04 mayo 2009

Quedarse sin palabras...


A veces, decorar tus días pueden ser un pequeño triunfo que no acaba de terminar nunca. Lo piensas, cuando abres los ojos, cuando eres consciente de esa primera respiración sin haber pisado aún el suelo, cuando ni siquiera eres capaz de ver el horizonte de las semanas o los meses por delante donde no entra la luz, y te dejas vencer otra vez contra la almohada, con ese gris azulado que tiene el cielo en esos minutos inconstantes justo después de amanecer. En esos instantes, cuando en tu cabeza se dibujan extremadamente claros, los días que has tenido que vaciar a golpe de martillo neumático y sigues atesorando momentos en que resulta complicado mover cualquier músculo. Creer que esto es lo que te queda, entonces es cuando el cielo de tu paladar se vuelve industrial, pesado y distante, cuando la música que suena a tu alrededor es la de ese tipo que nadie conoce y que hace sonar cualquier cosa a una madrugada cualquiera de hace muchos años, con el viento soplando frío a la vuelta de cualquier esquina o en alguna carretera oscura en mitad del mapa. Tienes que obligarte a inspirar algo de aire, que con torpeza se cuela donde debe, aprietas muy fuerte las manos, como decían en aquella canción, y sales a la calle por fin, esperando no quedarte ciego con la luz que hay por todas partes pero que parece completamente ajena a ti.

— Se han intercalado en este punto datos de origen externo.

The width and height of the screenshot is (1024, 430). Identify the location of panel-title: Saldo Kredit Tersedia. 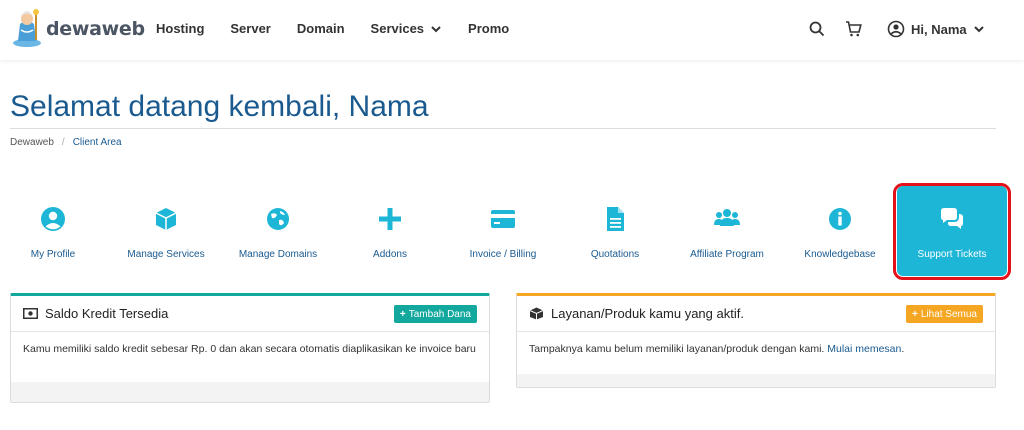
(107, 314).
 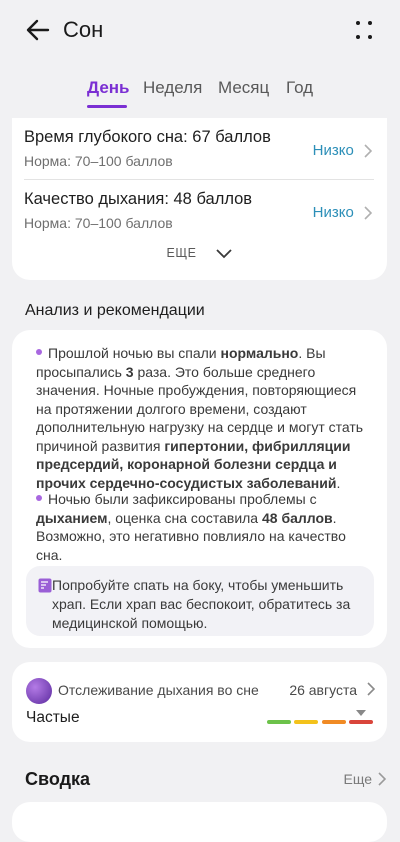 I want to click on chevron-down-icon, so click(x=224, y=254).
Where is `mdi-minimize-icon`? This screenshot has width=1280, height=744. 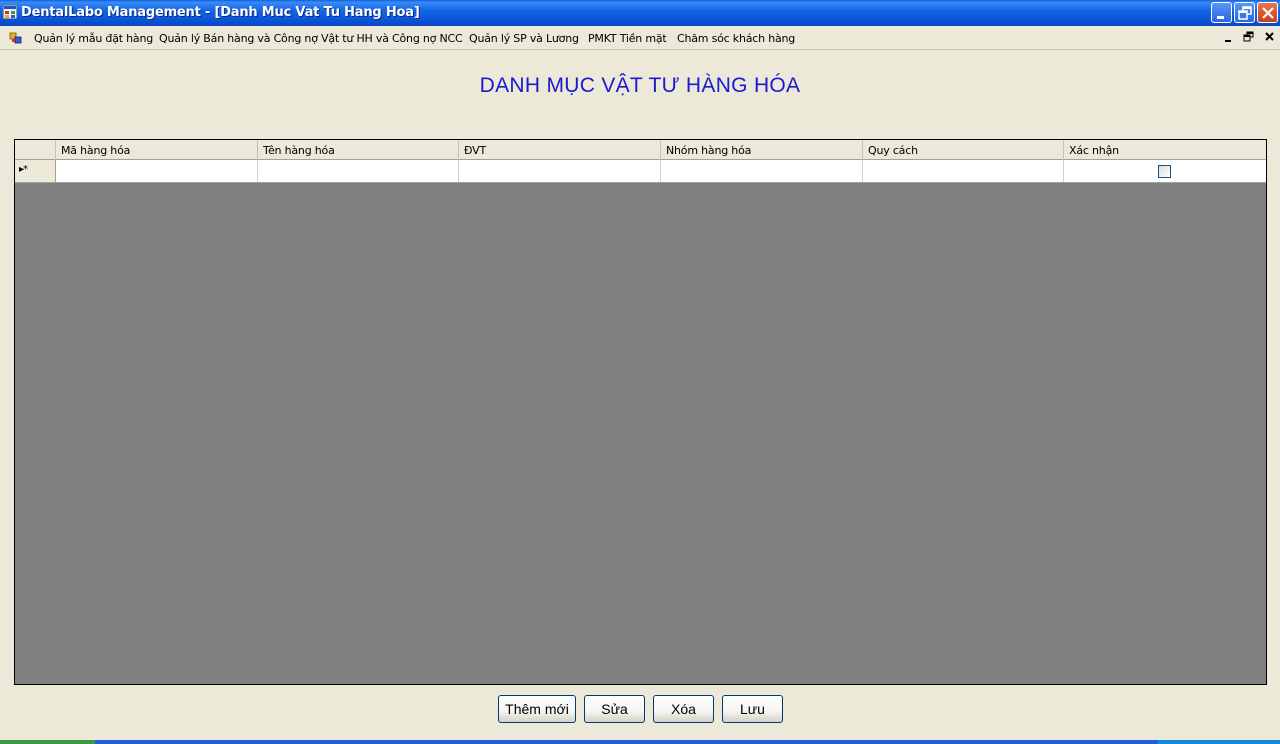 mdi-minimize-icon is located at coordinates (1229, 37).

Te metes en el coche, subes el volumen de la canción que se repetirá insaciablemente los siguientes cinco cambios de luna, y aprietas el acelerador sabiendo de antemano que hace unas cuantas horas que no hay un destino concreto donde desees ir más que a ningún sitio, el mismo sitio que te rodeaba la cintura y los labios, el mismo sitio que era el centro del universo en el que no importaba medir distancias o minutos. Pones el intermitente, sonríes al tipo que siempre está en aquel sitio, como si nada cambiase allí, y sigues adelante, aunque no vayas a ningún sitio, a veces, es lo único que podemos hacer, seguir adelante, y que el silencio que se guarece bajo el agua que recorres invariablemente durante un buen rato, sea lo más acogedor que te espera a lo largo del día.

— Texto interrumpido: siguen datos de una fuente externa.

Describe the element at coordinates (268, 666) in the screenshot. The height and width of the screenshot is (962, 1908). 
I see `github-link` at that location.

Anochece de nuevo, como cada día de ese calendario exclusivo que se ha creado de repente y en el que lo único que se mide es agotador, complicado, y te deja exhausto y al borde de acantilados a los que no querías volver. Se acabaron los bailes a medianoche, las frases que contenían todo lo que entienden las ganas y los desayunos a cualquier hora, y la noche es un buen lugar para pasar el invierno que llega cuando quiere, aunque nos hubiésemos prometido a nosotros mismos, dividir el año sólo en tres partes. Desde lo alto de esa montaña enorme en que te has quedado inerme, vislumbras al fondo un valle solitario y sereno, quizá algo pintado en un enorme lienzo que no existe, pero lo suficientemente lejano, como para saber que a veces, cuando te descubres completamente desnudo, la casualidad, la ironía, la impuntualidad y tu propia torpeza o simplemente el orden de las cosas, hacen que te abrigues más que nunca.

A veces, lo único que te obligas a recomendarte a ti mismo, es exigirte que sea como deseas. Y si no lo puede ser, entonces, arrancas el coche y comienzas a recorrer esas distancias entre el hoy y el sin destino que no sabes dónde está, pero que aparecerá alguna vez tras alguna colina detrás de la cual sólo está ella, sentada al borde de la playa, sin palabras.

Resonando: Dog shelter_Burial

* Fotografía de Tadas Kazakevicius

2 comentarios:

La Huida dijo...

Me gusta mucho tu blog. Me gusta mucho tu forma de escribir. Me gusta mucho lo que plasmas en tus palabras.

Iraultza dijo...

Gracias, por llegar hasta aquí, por tus palabras. Gracias.